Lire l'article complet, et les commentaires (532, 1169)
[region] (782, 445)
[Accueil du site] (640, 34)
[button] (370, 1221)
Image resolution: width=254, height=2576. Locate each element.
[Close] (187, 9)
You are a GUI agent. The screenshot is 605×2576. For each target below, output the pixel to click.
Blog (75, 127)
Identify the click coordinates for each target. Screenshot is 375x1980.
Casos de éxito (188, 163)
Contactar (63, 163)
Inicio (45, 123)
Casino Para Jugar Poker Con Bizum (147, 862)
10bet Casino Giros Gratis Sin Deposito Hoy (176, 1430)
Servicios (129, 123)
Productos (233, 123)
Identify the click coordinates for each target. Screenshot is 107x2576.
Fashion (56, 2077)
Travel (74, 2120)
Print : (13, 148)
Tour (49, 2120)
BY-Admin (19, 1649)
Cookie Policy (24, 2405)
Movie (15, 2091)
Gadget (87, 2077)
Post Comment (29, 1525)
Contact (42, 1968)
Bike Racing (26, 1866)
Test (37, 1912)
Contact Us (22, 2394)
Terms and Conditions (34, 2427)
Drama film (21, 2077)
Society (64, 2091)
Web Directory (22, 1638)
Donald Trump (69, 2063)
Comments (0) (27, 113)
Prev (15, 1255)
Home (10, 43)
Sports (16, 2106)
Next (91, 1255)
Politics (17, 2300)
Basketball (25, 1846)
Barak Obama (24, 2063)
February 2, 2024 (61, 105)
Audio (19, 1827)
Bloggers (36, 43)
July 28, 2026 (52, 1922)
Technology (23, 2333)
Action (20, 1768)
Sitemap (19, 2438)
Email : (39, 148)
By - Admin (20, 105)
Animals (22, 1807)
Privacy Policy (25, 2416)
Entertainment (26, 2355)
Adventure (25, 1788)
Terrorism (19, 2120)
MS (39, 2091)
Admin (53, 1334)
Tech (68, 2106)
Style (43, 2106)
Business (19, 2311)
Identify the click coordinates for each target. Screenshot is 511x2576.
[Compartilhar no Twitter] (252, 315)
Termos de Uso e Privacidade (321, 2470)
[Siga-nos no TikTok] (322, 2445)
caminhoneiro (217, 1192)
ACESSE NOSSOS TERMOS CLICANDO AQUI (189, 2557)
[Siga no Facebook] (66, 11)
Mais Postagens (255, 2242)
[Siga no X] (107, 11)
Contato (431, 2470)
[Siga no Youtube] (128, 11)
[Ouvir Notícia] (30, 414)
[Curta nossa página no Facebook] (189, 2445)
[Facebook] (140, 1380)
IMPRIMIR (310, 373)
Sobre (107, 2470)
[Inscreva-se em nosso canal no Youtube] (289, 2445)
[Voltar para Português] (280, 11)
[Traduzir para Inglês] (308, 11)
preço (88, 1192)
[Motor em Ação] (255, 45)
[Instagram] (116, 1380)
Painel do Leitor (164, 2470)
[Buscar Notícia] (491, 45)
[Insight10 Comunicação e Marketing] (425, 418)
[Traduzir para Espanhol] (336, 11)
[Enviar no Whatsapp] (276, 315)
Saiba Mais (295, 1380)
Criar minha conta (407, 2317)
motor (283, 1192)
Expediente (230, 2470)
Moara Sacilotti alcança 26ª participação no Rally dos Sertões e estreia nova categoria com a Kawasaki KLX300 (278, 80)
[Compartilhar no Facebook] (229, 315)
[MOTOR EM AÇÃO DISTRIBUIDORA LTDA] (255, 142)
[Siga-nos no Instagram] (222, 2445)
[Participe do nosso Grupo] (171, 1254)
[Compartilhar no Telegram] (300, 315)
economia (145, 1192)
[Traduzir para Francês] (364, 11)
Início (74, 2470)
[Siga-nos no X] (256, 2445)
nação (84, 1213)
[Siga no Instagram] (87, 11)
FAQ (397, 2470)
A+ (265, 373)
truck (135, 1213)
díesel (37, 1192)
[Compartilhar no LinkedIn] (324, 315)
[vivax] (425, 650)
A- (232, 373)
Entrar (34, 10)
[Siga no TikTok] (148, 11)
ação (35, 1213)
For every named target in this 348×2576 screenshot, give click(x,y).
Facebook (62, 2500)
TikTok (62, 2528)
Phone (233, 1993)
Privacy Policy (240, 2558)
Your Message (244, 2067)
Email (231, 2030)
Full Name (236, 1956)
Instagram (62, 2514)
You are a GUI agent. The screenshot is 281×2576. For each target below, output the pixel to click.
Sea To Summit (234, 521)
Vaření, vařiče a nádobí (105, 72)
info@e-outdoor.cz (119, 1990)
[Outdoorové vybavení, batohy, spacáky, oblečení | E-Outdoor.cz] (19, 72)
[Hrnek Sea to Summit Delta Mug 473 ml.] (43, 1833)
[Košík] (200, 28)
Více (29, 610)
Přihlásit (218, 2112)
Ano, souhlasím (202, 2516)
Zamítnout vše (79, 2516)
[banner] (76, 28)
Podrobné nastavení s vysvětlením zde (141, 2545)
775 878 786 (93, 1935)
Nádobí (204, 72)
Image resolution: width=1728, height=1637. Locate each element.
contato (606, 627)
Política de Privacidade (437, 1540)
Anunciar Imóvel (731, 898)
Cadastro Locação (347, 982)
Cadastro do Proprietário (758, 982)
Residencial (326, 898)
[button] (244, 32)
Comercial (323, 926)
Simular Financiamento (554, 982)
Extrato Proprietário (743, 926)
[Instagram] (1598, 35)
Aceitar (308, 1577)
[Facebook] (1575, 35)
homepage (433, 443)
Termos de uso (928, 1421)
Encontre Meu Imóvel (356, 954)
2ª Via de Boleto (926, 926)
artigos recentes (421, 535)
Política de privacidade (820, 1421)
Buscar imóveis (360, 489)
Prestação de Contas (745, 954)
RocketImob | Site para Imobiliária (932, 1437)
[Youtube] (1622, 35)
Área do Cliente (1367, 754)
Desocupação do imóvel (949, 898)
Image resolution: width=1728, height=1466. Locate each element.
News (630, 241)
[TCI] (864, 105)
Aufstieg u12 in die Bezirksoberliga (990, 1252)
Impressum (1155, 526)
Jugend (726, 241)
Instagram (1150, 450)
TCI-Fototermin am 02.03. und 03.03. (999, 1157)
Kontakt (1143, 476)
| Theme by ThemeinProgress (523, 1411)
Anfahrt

^^^^

## YOUR GOAL
Would you return the full set of entries, unchanged in every detail?

## SOLUTION TO THE PROBLEM
Lire l'article complet, et les commentaires (532, 1169)
[region] (782, 445)
[Accueil du site] (640, 34)
[button] (370, 1221)
Image resolution: width=254, height=2576. Locate each element.
[Close] (187, 9)
You are a GUI agent. The screenshot is 605×2576. For each target below, output the pixel to click.
Blog (75, 127)
Identify the click coordinates for each target. Screenshot is 375x1980.
Casos de éxito (188, 163)
Contactar (63, 163)
Inicio (45, 123)
Casino Para Jugar Poker Con Bizum (147, 862)
10bet Casino Giros Gratis Sin Deposito Hoy (176, 1430)
Servicios (129, 123)
Productos (233, 123)
Identify the click coordinates for each target. Screenshot is 107x2576.
Fashion (56, 2077)
Travel (74, 2120)
Print : (13, 148)
Tour (49, 2120)
BY-Admin (19, 1649)
Cookie Policy (24, 2405)
Movie (15, 2091)
Gadget (87, 2077)
Post Comment (29, 1525)
Contact (42, 1968)
Bike Racing (26, 1866)
Test (37, 1912)
Contact Us (22, 2394)
Terms and Conditions (34, 2427)
Drama film (21, 2077)
Society (64, 2091)
Web Directory (22, 1638)
Donald Trump (69, 2063)
Comments (0) (27, 113)
Prev (15, 1255)
Home (10, 43)
Sports (16, 2106)
Next (91, 1255)
Politics (17, 2300)
Basketball (25, 1846)
Barak Obama (24, 2063)
February 2, 2024 (61, 105)
Audio (19, 1827)
Bloggers (36, 43)
July 28, 2026 (52, 1922)
Technology (23, 2333)
Action (20, 1768)
Sitemap (19, 2438)
Email : (39, 148)
By - Admin (20, 105)
Animals (22, 1807)
Privacy Policy (25, 2416)
Entertainment (26, 2355)
Adventure (25, 1788)
Terrorism (19, 2120)
MS (39, 2091)
Admin (53, 1334)
Tech (68, 2106)
Style (43, 2106)
Business (19, 2311)
Identify the click coordinates for each target. Screenshot is 511x2576.
[Compartilhar no Twitter] (252, 315)
Termos de Uso e Privacidade (321, 2470)
[Siga-nos no TikTok] (322, 2445)
caminhoneiro (217, 1192)
ACESSE NOSSOS TERMOS CLICANDO AQUI (189, 2557)
[Siga no Facebook] (66, 11)
Mais Postagens (255, 2242)
[Siga no X] (107, 11)
Contato (431, 2470)
[Siga no Youtube] (128, 11)
[Ouvir Notícia] (30, 414)
[Curta nossa página no Facebook] (189, 2445)
[Facebook] (140, 1380)
IMPRIMIR (310, 373)
Sobre (107, 2470)
[Inscreva-se em nosso canal no Youtube] (289, 2445)
[Voltar para Português] (280, 11)
[Traduzir para Inglês] (308, 11)
preço (88, 1192)
[Motor em Ação] (255, 45)
[Instagram] (116, 1380)
Painel do Leitor (164, 2470)
[Buscar Notícia] (491, 45)
[Insight10 Comunicação e Marketing] (425, 418)
[Traduzir para Espanhol] (336, 11)
[Enviar no Whatsapp] (276, 315)
Saiba Mais (295, 1380)
Criar minha conta (407, 2317)
motor (283, 1192)
Expediente (230, 2470)
Moara Sacilotti alcança 26ª participação no Rally dos Sertões e estreia nova categoria com a Kawasaki KLX300 (278, 80)
[Compartilhar no Facebook] (229, 315)
[MOTOR EM AÇÃO DISTRIBUIDORA LTDA] (255, 142)
[Siga-nos no Instagram] (222, 2445)
[Participe do nosso Grupo] (171, 1254)
[Compartilhar no Telegram] (300, 315)
economia (145, 1192)
[Traduzir para Francês] (364, 11)
Início (74, 2470)
[Siga-nos no X] (256, 2445)
nação (84, 1213)
[Siga no Instagram] (87, 11)
FAQ (397, 2470)
A+ (265, 373)
truck (135, 1213)
díesel (37, 1192)
[Compartilhar no LinkedIn] (324, 315)
[vivax] (425, 650)
A- (232, 373)
Entrar (34, 10)
[Siga no TikTok] (148, 11)
ação (35, 1213)
For every named target in this 348×2576 screenshot, give click(x,y).
Facebook (62, 2500)
TikTok (62, 2528)
Phone (233, 1993)
Privacy Policy (240, 2558)
Your Message (244, 2067)
Email (231, 2030)
Full Name (236, 1956)
Instagram (62, 2514)
You are a GUI agent. The screenshot is 281×2576. For each target below, output the pixel to click.
Sea To Summit (234, 521)
Vaření, vařiče a nádobí (105, 72)
info@e-outdoor.cz (119, 1990)
[Outdoorové vybavení, batohy, spacáky, oblečení | E-Outdoor.cz] (19, 72)
[Hrnek Sea to Summit Delta Mug 473 ml.] (43, 1833)
[Košík] (200, 28)
Více (29, 610)
Přihlásit (218, 2112)
Ano, souhlasím (202, 2516)
Zamítnout vše (79, 2516)
[banner] (76, 28)
Podrobné nastavení s vysvětlením zde (141, 2545)
775 878 786 (93, 1935)
Nádobí (204, 72)
Image resolution: width=1728, height=1637. Locate each element.
contato (606, 627)
Política de Privacidade (437, 1540)
Anunciar Imóvel (731, 898)
Cadastro Locação (347, 982)
Cadastro do Proprietário (758, 982)
Residencial (326, 898)
[button] (244, 32)
Comercial (323, 926)
Simular Financiamento (554, 982)
Extrato Proprietário (743, 926)
[Instagram] (1598, 35)
Aceitar (308, 1577)
[Facebook] (1575, 35)
homepage (433, 443)
Termos de uso (928, 1421)
Encontre Meu Imóvel (356, 954)
2ª Via de Boleto (926, 926)
artigos recentes (421, 535)
Política de privacidade (820, 1421)
Buscar imóveis (360, 489)
Prestação de Contas (745, 954)
RocketImob | Site para Imobiliária (932, 1437)
[Youtube] (1622, 35)
Área do Cliente (1367, 754)
Desocupação do imóvel (949, 898)
Image resolution: width=1728, height=1466. Locate each element.
News (630, 241)
[TCI] (864, 105)
Aufstieg u12 in die Bezirksoberliga (990, 1252)
Impressum (1155, 526)
Jugend (726, 241)
Instagram (1150, 450)
TCI-Fototermin am 02.03. und 03.03. (999, 1157)
Kontakt (1143, 476)
| Theme by ThemeinProgress (523, 1411)
Anfahrt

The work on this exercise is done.